Auditors are starting to ask for a justification for the number of lots used in the PQ. What they are really asking is how do you know three lots are enough? Does anyone know of a methodology to determine how many lots must be run such as in a PQ?
Do CGMPs require three successful process validation batches before a new active pharmaceutical ingredient (API) or a finished drug product is released for distribution?
No. Neither the CGMP regulations nor FDA policy specifies a minimum number of batches to validate a manufacturing process. The current industry guidance on APIs (see ICH Q7A2 for APIs) also does not specify a specific number of batches for process validation.
FDA recognizes that validating a manufacturing process, or a change to a process, cannot be reduced to so simplistic a formula as the completion of three successful full scale batches. The agency acknowledges that the idea of three validation batches has become prevalent, in part due to language in its own guidance documents. However, FDA is now clarifying current expectations on process validation. The 1987 Guideline of General Principles of Process Validation is currently being revised to address this issue. The emphasis for demonstrating validated processes is placed on the manufacturer’s process design and development studies in addition to its demonstration of reproducibility at scale, a goal that has always been expected.
However, a minimum number of conformance (a.k.a. validation) batches necessary to validate the manufacturing processes is not specified. The manufacturer is expected to have a sound rationale for its choices in this regard. The agency encourages the use of science based approaches to process validation.
In March 2004, FDA revised the Compliance Policy Guide (CPG) (Sec. 490.100) on Process Validation Requirements for Drug Products and Active Pharmaceutical Ingredients Subject to Pre-Market Approval3. The CPG describes the concept that, after having identified and establishing control of all critical sources of variability, conformance batches are prepared to demonstrate that under normal conditions and operating parameters, the process results in the production of acceptable product. Successful completion of the initial conformance batches would normally be expected before commercial distribution begins, but some possible exceptions are described in the CPG. For example, although the CPG does not specifically mention concurrent validation for an API in short supply, the agency would consider the use of concurrent validation when it is necessary to address a true short-supply situation, and if the concurrent validation study conforms to the conditions identified in the CPG (See paragraph 4. a-c).

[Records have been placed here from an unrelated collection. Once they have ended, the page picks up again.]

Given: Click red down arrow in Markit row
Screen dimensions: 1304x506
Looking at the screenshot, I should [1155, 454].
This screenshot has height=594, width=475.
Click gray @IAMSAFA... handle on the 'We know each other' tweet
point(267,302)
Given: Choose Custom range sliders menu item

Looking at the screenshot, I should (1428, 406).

The conditions outlined in the CPG include expanded testing for each batch intended to address a short-supply situation. Expanded testing, conducted according to an established validation protocol could provide added assurance that the batch meets all established and appropriate criteria before the API is used in the finished drug product. Additionally, confidence in the API manufacturing process may be gained by enhanced sampling (larger sample size representative of batch) and perhaps the testing of additional attributes. Validated analytical methods are needed for testing every batch, including validation batches. The agency would also expect the manufacturer to use a validation protocol which includes a review and final report after multiple batches are completed, even though the earlier batches may have been distributed or used in the finished drug product.
References:
21 CFR 211.1004: Written procedures; deviations
21 CFR 211.1105: Sampling and testing of in-process materials and drug products
CPG 490.1006 Process Validation Requirements for Drug Products and Active Pharmaceutical Ingredients Subject to Pre-Market Approval.

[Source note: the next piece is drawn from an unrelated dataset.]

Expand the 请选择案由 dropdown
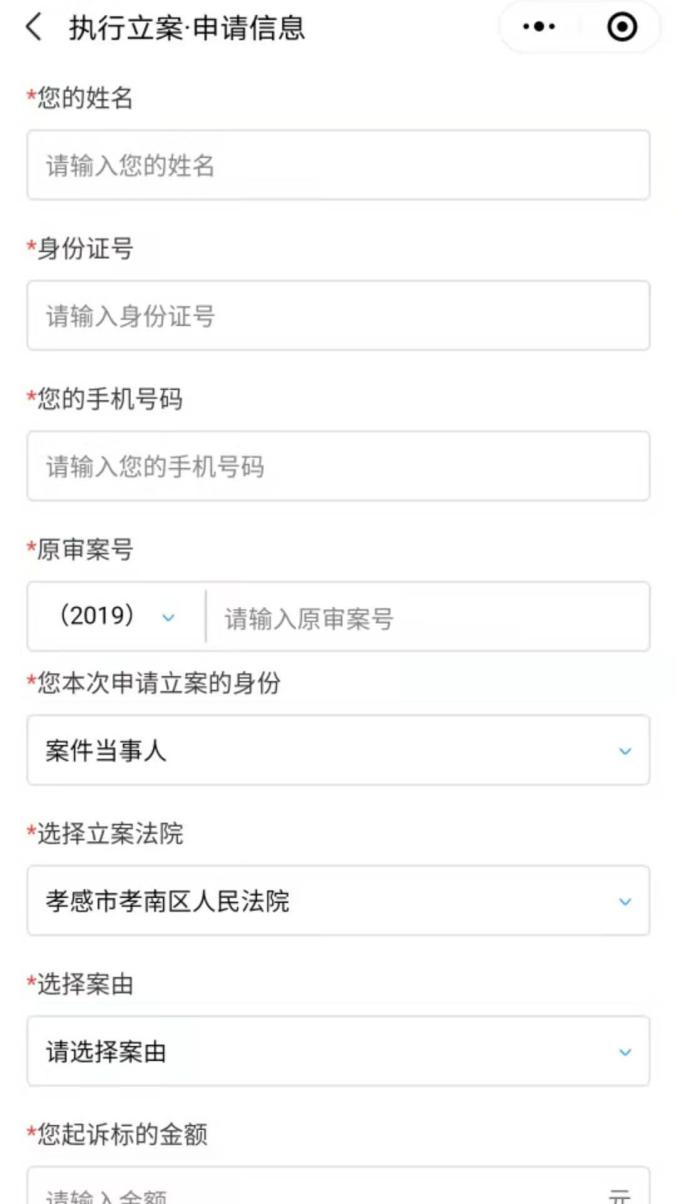The image size is (677, 1204). pos(338,1052)
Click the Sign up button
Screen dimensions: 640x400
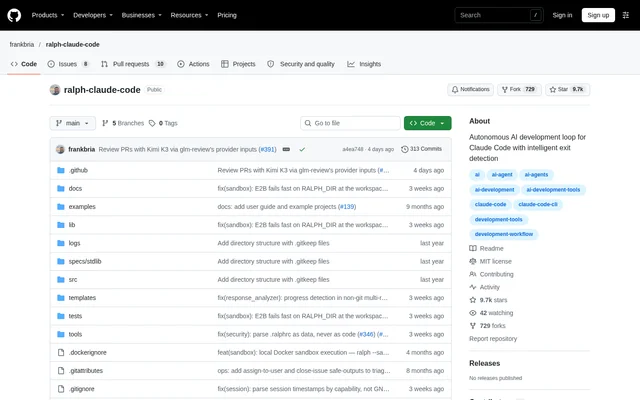click(598, 15)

ICH Q7A7 Good Manufacturing Practice Guidance for Active Pharmaceutical Ingredients
I am in medical device. I was hoping someone may have a suggestion on what approach to take to answer this question. One might suggest an f-test to show variability between lots is not different or some other method. Whenever I think of trying to come up with a scheme it seems impractical and overburdensome. If capability is demonstrated with each lot and is above a given threshold value I would think this would show stability in the process and therefore 3 would be sufficient. Any other thoughts?
Hi Bruce,
I Do agree with your approach, The Lot selection in PQ must be based on scientific rational & risk assessment for criticallity of process. There is no as such taylor made no. to PQ lots. One thing should be considered as The objective of PQ should be demonstarted in compliance with selected no. of lots.